Task to complete :: Return every line from the records below that has the word "each".

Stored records
****************************************

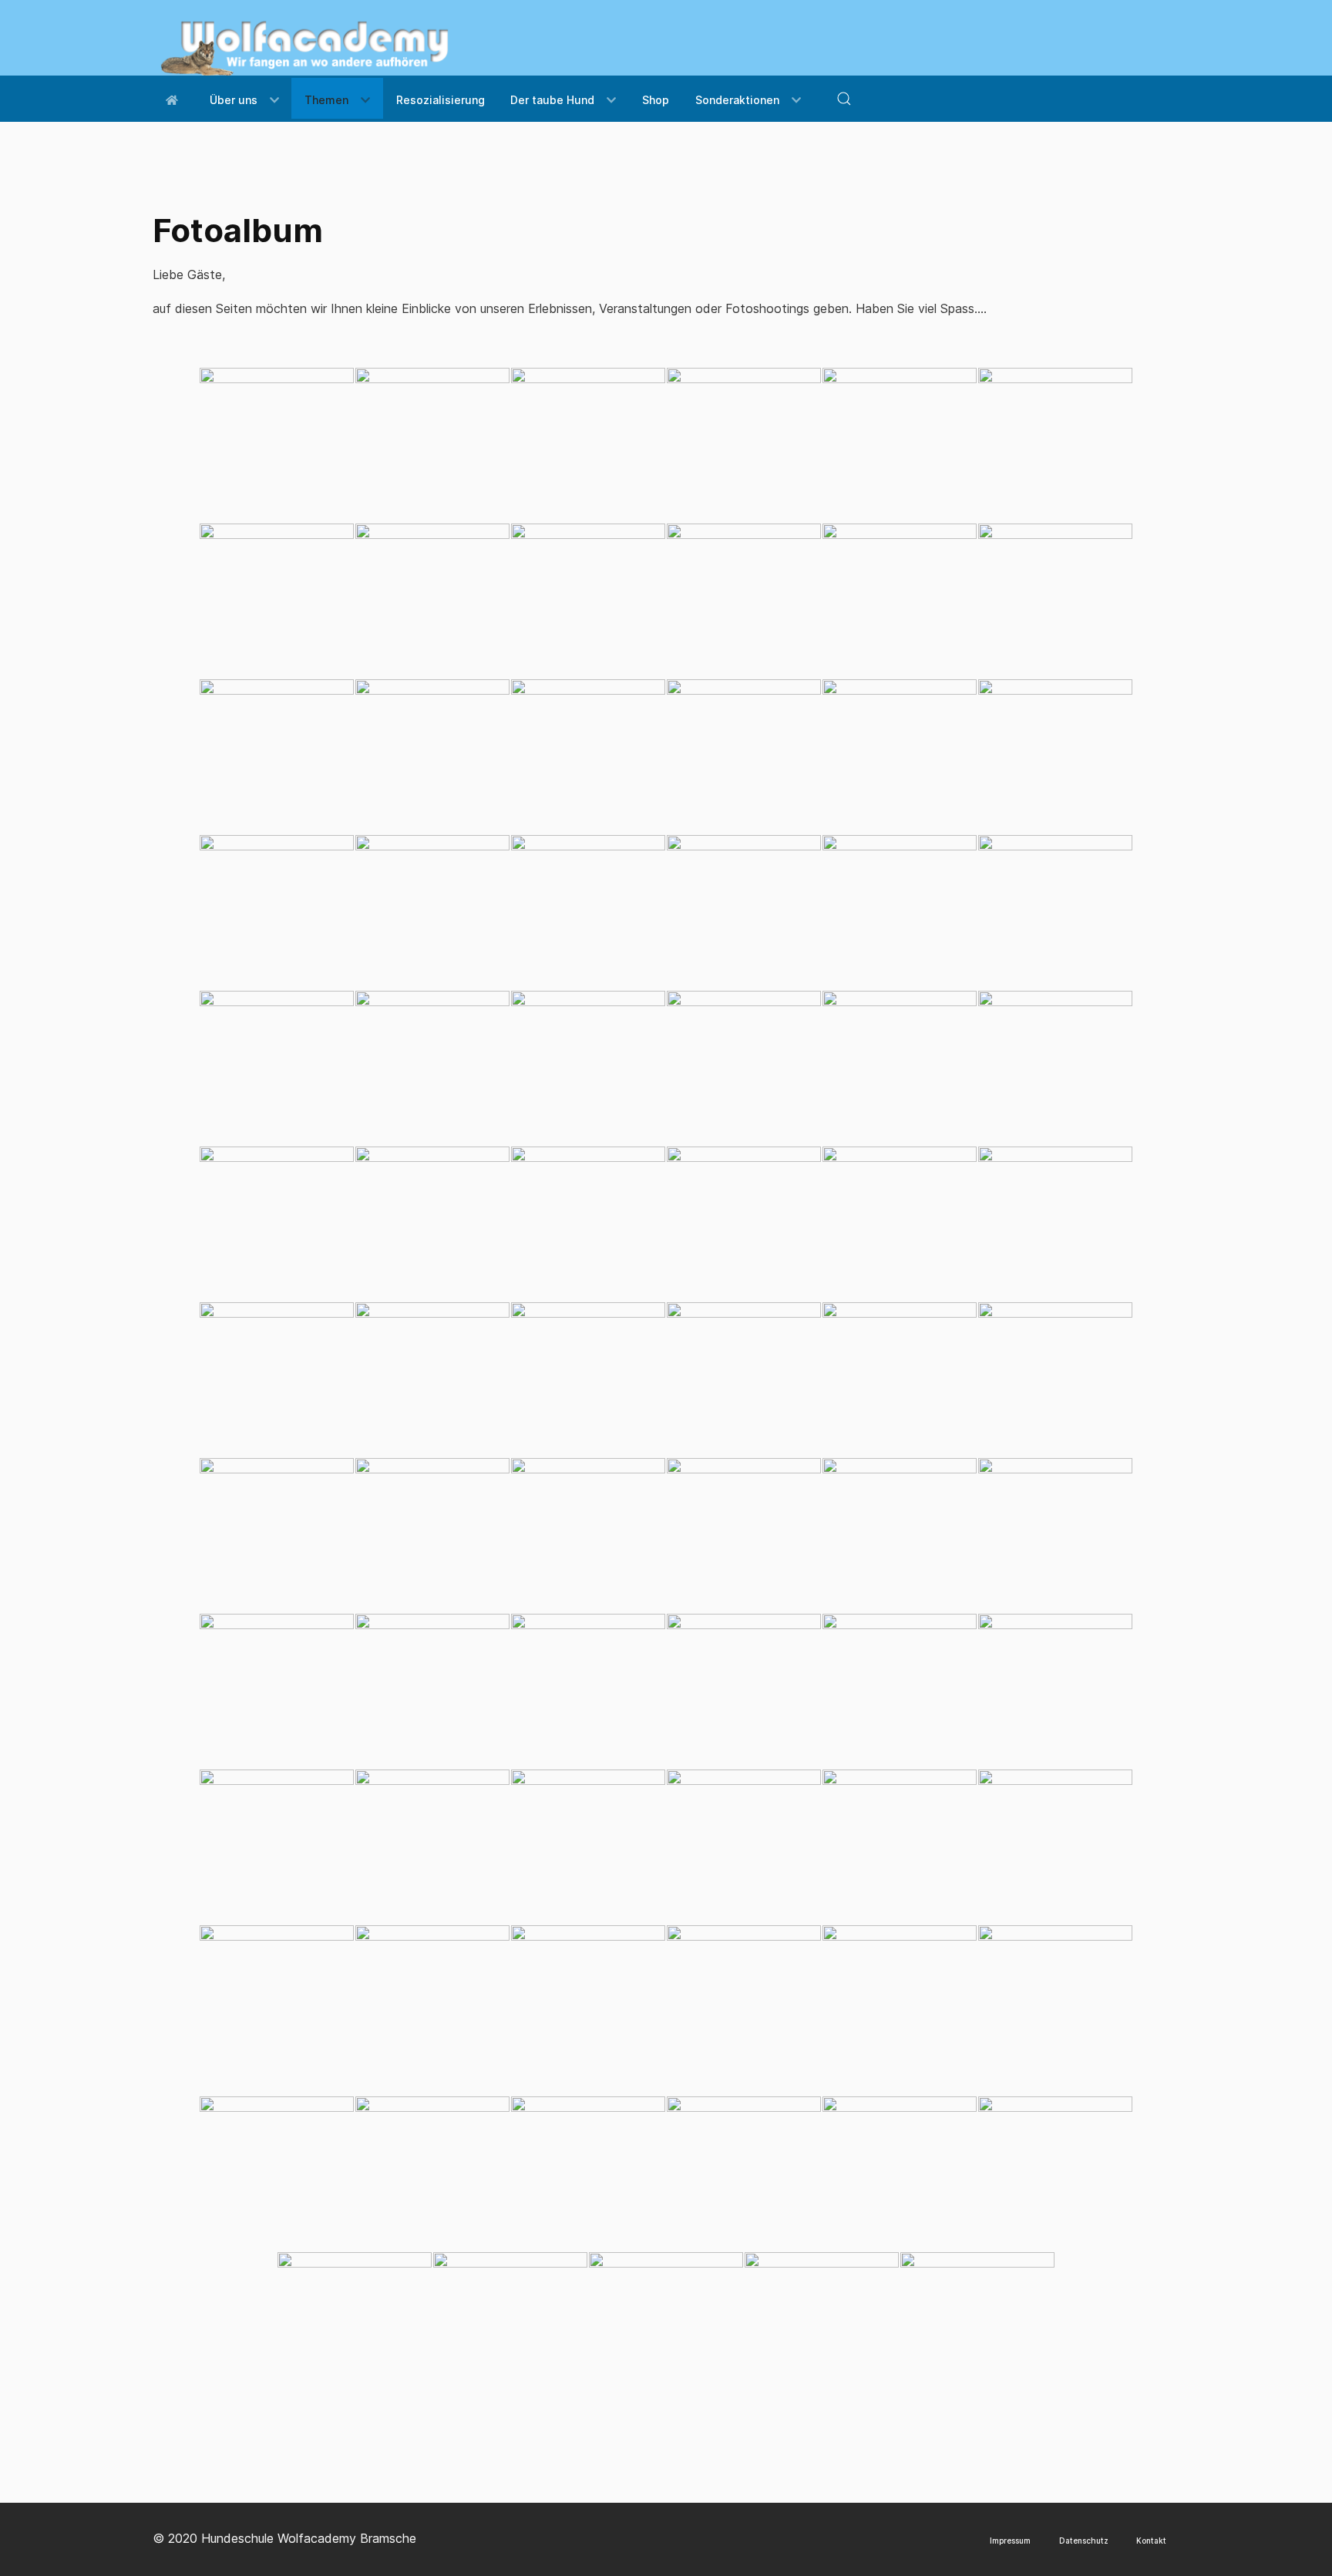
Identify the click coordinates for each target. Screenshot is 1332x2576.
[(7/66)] (277, 601)
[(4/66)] (744, 445)
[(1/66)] (277, 445)
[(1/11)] (277, 2173)
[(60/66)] (1055, 1847)
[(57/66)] (588, 1847)
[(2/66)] (432, 445)
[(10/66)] (744, 601)
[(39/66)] (588, 1379)
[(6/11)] (1055, 2173)
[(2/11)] (432, 2173)
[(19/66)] (277, 912)
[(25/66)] (277, 1068)
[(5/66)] (899, 445)
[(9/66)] (588, 601)
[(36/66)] (1055, 1224)
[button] (844, 98)
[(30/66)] (1055, 1068)
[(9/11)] (666, 2329)
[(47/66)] (899, 1535)
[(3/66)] (588, 445)
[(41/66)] (899, 1379)
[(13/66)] (277, 756)
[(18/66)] (1055, 756)
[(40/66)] (744, 1379)
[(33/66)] (588, 1224)
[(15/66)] (588, 756)
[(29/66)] (899, 1068)
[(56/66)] (432, 1847)
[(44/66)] (432, 1535)
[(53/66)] (899, 1691)
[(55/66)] (277, 1847)
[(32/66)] (432, 1224)
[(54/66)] (1055, 1691)
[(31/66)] (277, 1224)
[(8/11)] (510, 2329)
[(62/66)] (432, 2002)
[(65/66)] (899, 2002)
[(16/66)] (744, 756)
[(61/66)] (277, 2002)
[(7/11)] (355, 2329)
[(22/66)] (744, 912)
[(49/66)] (277, 1691)
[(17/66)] (899, 756)
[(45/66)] (588, 1535)
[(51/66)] (588, 1691)
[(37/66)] (277, 1379)
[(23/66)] (899, 912)
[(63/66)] (588, 2002)
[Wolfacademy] (305, 42)
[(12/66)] (1055, 601)
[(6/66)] (1055, 445)
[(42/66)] (1055, 1379)
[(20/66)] (432, 912)
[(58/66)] (744, 1847)
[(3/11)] (588, 2173)
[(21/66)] (588, 912)
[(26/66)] (432, 1068)
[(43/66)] (277, 1535)
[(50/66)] (432, 1691)
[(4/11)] (744, 2173)
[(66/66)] (1055, 2002)
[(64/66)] (744, 2002)
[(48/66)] (1055, 1535)
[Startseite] (175, 98)
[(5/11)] (899, 2173)
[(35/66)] (899, 1224)
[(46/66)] (744, 1535)
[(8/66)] (432, 601)
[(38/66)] (432, 1379)
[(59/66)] (899, 1847)
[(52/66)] (744, 1691)
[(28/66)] (744, 1068)
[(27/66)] (588, 1068)
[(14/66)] (432, 756)
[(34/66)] (744, 1224)
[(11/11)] (977, 2329)
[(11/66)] (899, 601)
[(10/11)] (822, 2329)
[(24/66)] (1055, 912)
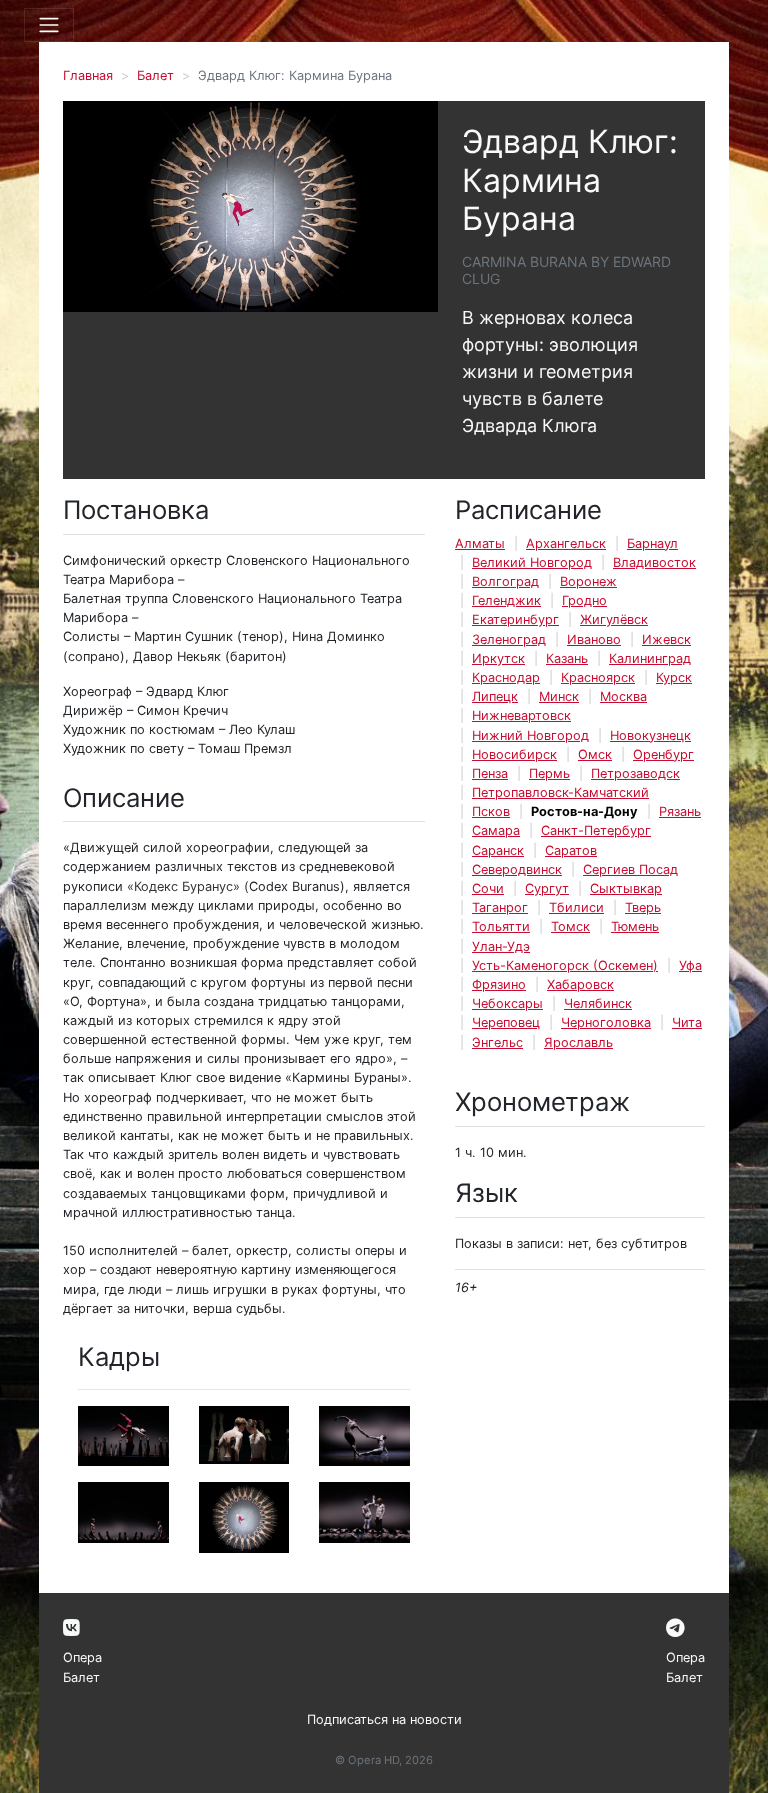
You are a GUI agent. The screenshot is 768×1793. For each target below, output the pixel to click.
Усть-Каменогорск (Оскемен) (565, 965)
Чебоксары (507, 1003)
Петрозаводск (635, 773)
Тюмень (635, 926)
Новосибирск (514, 754)
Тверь (643, 907)
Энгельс (497, 1042)
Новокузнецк (650, 735)
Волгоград (505, 581)
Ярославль (578, 1042)
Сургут (547, 888)
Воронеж (588, 581)
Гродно (584, 600)
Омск (595, 754)
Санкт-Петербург (596, 830)
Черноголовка (606, 1022)
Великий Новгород (532, 562)
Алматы (480, 543)
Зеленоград (509, 639)
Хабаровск (580, 984)
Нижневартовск (521, 715)
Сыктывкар (626, 888)
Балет (155, 75)
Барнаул (652, 543)
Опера (82, 1657)
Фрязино (499, 984)
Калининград (650, 658)
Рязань (680, 811)
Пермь (549, 773)
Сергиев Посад (630, 869)
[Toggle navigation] (49, 25)
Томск (570, 926)
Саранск (498, 850)
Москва (623, 696)
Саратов (571, 850)
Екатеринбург (515, 619)
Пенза (490, 773)
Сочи (488, 888)
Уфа (690, 965)
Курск (674, 677)
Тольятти (501, 926)
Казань (567, 658)
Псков (491, 811)
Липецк (495, 696)
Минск (559, 696)
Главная (88, 75)
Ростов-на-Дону (584, 811)
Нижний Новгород (530, 735)
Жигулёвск (614, 619)
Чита (687, 1022)
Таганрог (500, 907)
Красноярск (598, 677)
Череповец (506, 1022)
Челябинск (598, 1003)
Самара (496, 830)
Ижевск (666, 639)
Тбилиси (576, 907)
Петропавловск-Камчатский (560, 792)
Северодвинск (517, 869)
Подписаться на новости (384, 1719)
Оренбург (663, 754)
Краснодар (506, 677)
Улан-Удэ (501, 946)
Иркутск (498, 658)
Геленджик (506, 600)
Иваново (594, 639)
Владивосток (654, 562)
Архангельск (566, 543)
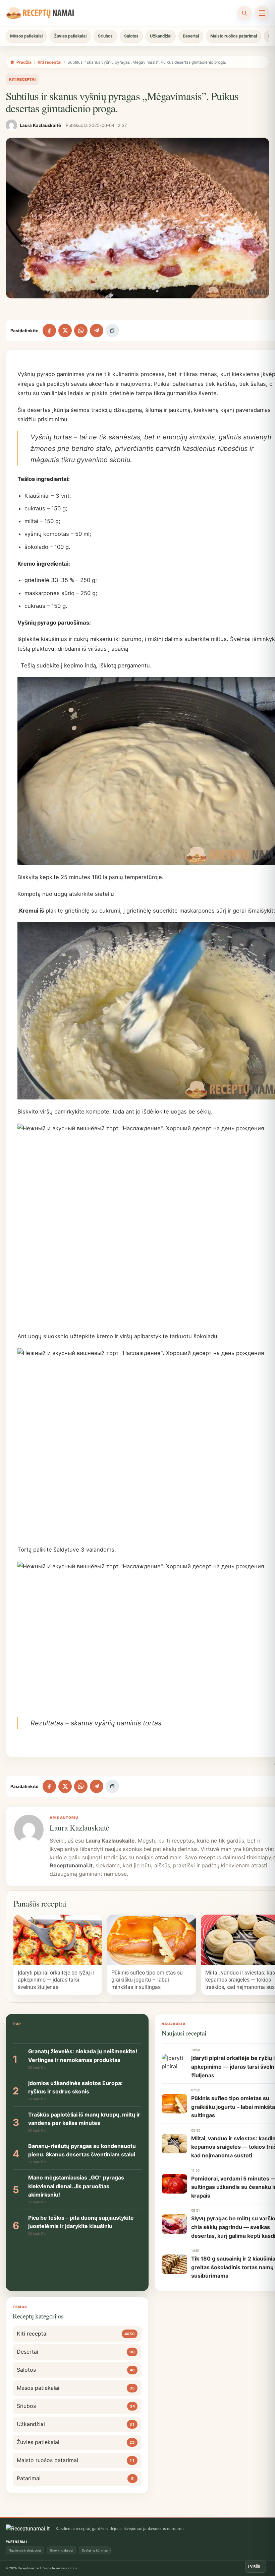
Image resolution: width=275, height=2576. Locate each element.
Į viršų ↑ (255, 2566)
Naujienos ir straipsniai (25, 2550)
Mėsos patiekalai (26, 36)
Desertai (191, 36)
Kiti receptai (49, 62)
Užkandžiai (160, 36)
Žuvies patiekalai (70, 36)
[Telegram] (96, 330)
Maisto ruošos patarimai (233, 36)
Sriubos (105, 36)
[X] (65, 330)
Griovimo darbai (61, 2550)
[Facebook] (49, 330)
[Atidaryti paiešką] (244, 13)
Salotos (131, 36)
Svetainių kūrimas (95, 2550)
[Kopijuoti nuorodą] (112, 330)
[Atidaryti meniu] (262, 13)
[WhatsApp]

****************************************

Written solution ::
Identify the click coordinates for each target. Screenshot is 1332x2576.
You are a GUI agent. The screenshot is 768×1793. For each target below, output the pixel to click.
Image resolution: width=275, height=2576. Locate each element.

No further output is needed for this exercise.